_Selected passage_
Top posting because it is a long post, and the TL;DR is:
Use:
su nobody -s /bin/bash << EOF
command
EOF
instead of:
su nobody -s /bin/bash -c "command"
Now is the story with bottom posting...
On Sun, 2020-05-24 at 22:21 +0100, Ken Moffat via lfs-dev wrote:
> On Sun, May 24, 2020 at 10:16:34PM +0100, Ken Moffat wrote:
> > On Sun, May 24, 2020 at 07:35:10PM +0200, Pierre Labastie via lfs-
> > dev wrote:
> > > On Sun, 2020-05-24 at 16:44 +0200, Pierre Labastie via lfs-dev
> > > wrote:
> > > > Hi,
> > > > Here are test results from a jhalfs run:
> > > > [...
> > >
> > > about vim test
> > > > ===================================
> > > > [...]
> > > > -------------------
> > > > vim: stops at test1:
> > > > test1 FAILED - terminal size must be 80x24 or larger
> > > > Executed: 0 Tests
> > > > Skipped: 0 Tests
> > > > Failed: 0 Tests
> > >
> > > For some reason, my gnome terminal had 80 columns and 23 lines.
> > > Vim tests do not run if the number of lines is less than 24!
> > > and the number of columns is less than 80.
> > >
> > > Note that the in chroot the command "tty" returns "Not a tty",
> > > and that
> > > may explains some test failures, specially with bash tests
> > >
> > > Pierre
> > >
> > Hi Pierre,
> >
> > thanks for looking at this.

_Information shown_
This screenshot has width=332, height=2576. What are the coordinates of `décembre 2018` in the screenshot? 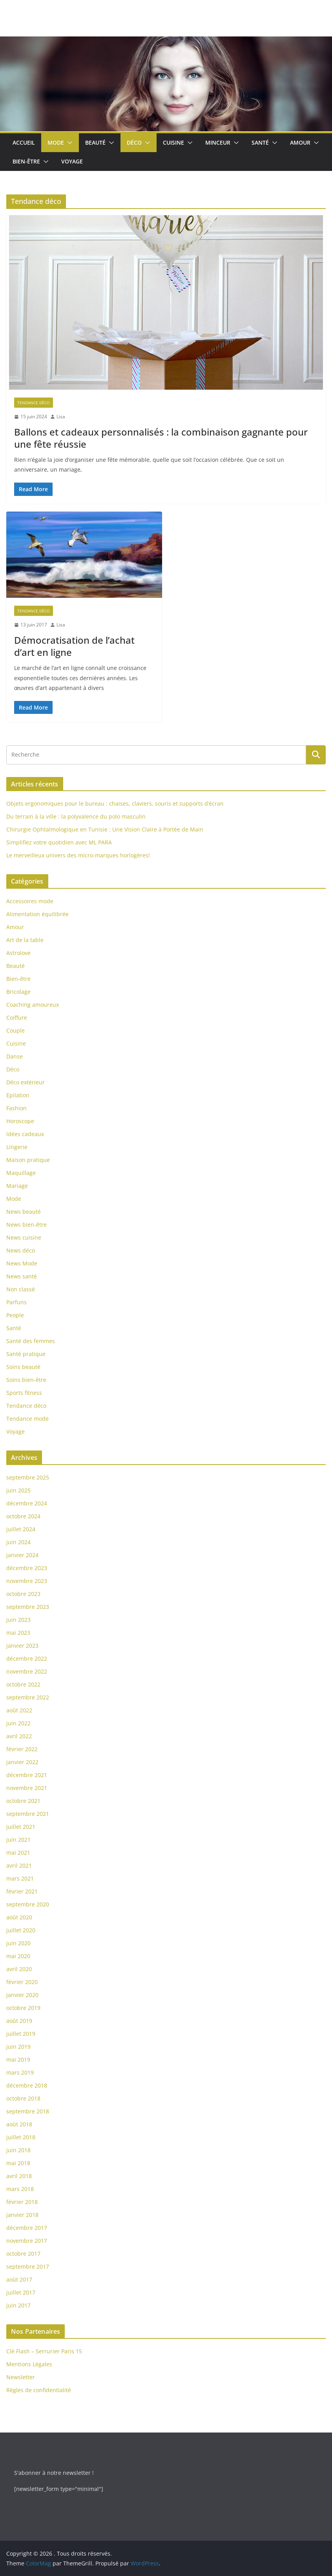 It's located at (26, 2085).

_Written exercise_
Pick up the mailing-list message about the vim and bash test failures right after its last line.

_Exercise output_
> >
> > One of the reasons why my build has taken so long is that I'm
> > trying
> > to look at every failign testsuite, to see if there is a way around
> > it. For some things (e.g. iproute) we just say it doesn't work -
> > at
> > the moment I don't know if it can work (needs libmna, and then it
> > wants sudo for rmmod), but in chroot I'm going to suggest it SHOULD
> > NOT be run and therefore its missing deps can be ignored.
> >
> > And in particular, I had not realised that tty fails like that. It
> > does indeed explain apparent failures in the bash tests. I wonder
> > if, instead of mounting dev/pts we should bind it ?
>
> Or, better - because we bind /mnt/lfs/dev to /dev, perhaps NOT mount
> /dev/pts in chroot ? In theory, that should give us what is on the
> host in /dev/pts, but then the group may be wrong if the host uses a
> different group from LFS.
Tried both:
- not mounting /dev/pts at all: /dev/pts is empty, so I guess it is
unusable
- binding /dev/pts: works, and "tty" returns /dev/fd/0 (progress)
Unfortunately, bash tests still fail because of:
/dev/tty: No such device or address
Now, tried the following (this is what is performed by one of the
tests:
-----
(lfs chroot)...# test -t 0 </dev/tty
(lfs chroot)...# echo $?
0
-----
But:
-----
(lfs chroot)...# su nobody -s /bin/bash \
-c "PATH=$PATH HOME=/home test -t 0 </dev/tty"
bash: /dev/tty: No such device or address
-----
So /dev/tty is not accessible to user "nobody". Note that it exists:
-----
(lfs chroot)...# su nobody -s /bin/bash \
-c "PATH=$PATH HOME=/home ls -l /dev/tty"
crw-rw-rw- 1 root tty 5, 0 May 25 09:28 /dev/tty
-----
At this point, I was lucky enough to find (by chance) tty(4):
"""
The file /dev/tty is a character file with major number 5 and minor
number 0, usually with mode 0666 and ownership root:tty. It is a syn‐
onym for the controlling terminal of a process, if any.
"""
And we have to understand where the "controlling terminal" is lost...
Ah, here we go: su(1) states, about the "-c" option:
"""
-c, --command COMMAND
Specify a command that will be invoked by the shell using its -c.
The executed command will have no controlling terminal. This option
cannot be used to execute interactive programs which need a
controlling TTY.
"""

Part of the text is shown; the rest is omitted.